Text -
++++++++
MOIRA MESS: Documents reveal flaws that delayed probity audit

Jeanette Powell
Jeanette Powell

MOIRA Council has plunged into crisis with explosive documents revealing the reasons behind the delay of an independent probity audit.

The embattled council called for tenders to carry out an external probe of its “fiscal and operations” functions a month ago, but the unanimous decision hasn’t been acted upon by staff.

The Border Mail has obtained documents showing senior council staff have received legal advice highlighting shortcomings in the council’s procurement process in selecting the probity auditor.

The saga began last September but the process has been bungled with the council failing to call tenders in accordance with the Local Government Act.

Albury-based firm Rob Salisbury & Associates had been selected to carry out the audit at an agreed amount of $60,000 following a special council meeting in January.

But the council has received advice from Melbourne-based Russell Kennedy Lawyers including a 10-point summary of advice and suggested future actions.
++++++++
Source material -
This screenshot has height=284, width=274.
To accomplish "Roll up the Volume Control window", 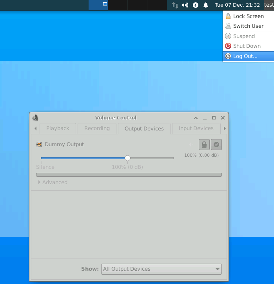I will pyautogui.click(x=196, y=118).
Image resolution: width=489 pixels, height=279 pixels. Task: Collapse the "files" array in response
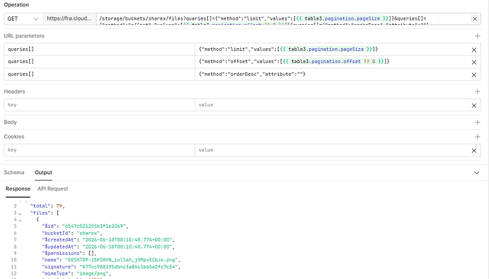pyautogui.click(x=20, y=214)
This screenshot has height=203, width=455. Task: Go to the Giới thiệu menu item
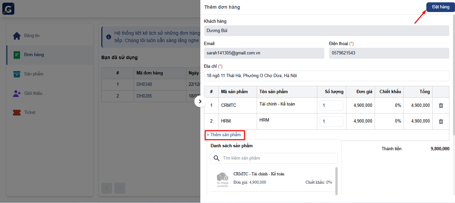33,93
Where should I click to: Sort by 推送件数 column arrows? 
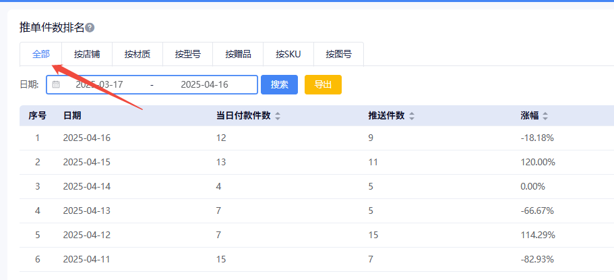412,116
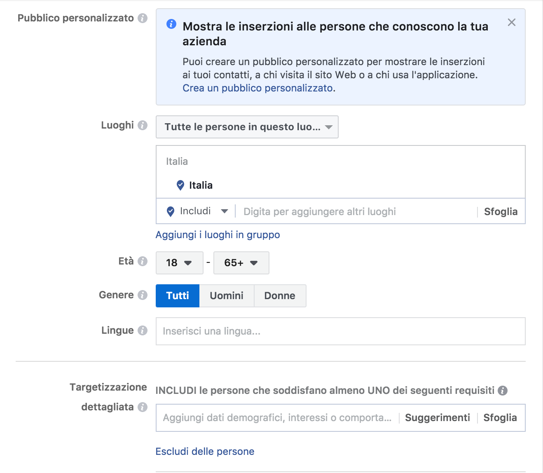543x473 pixels.
Task: Open the maximum age 65+ dropdown
Action: [x=241, y=263]
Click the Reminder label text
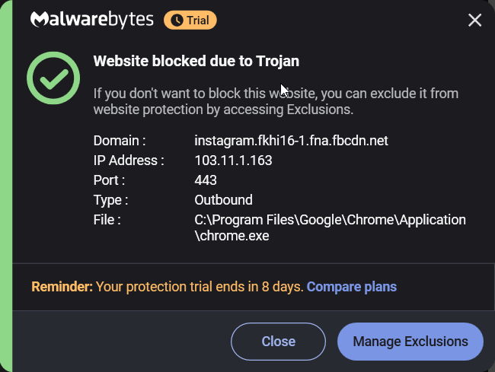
++++++++
Your assignment - In the Moira Council article, what amount was agreed for the audit by the firm first selected to carry it out?

Response area - $60,000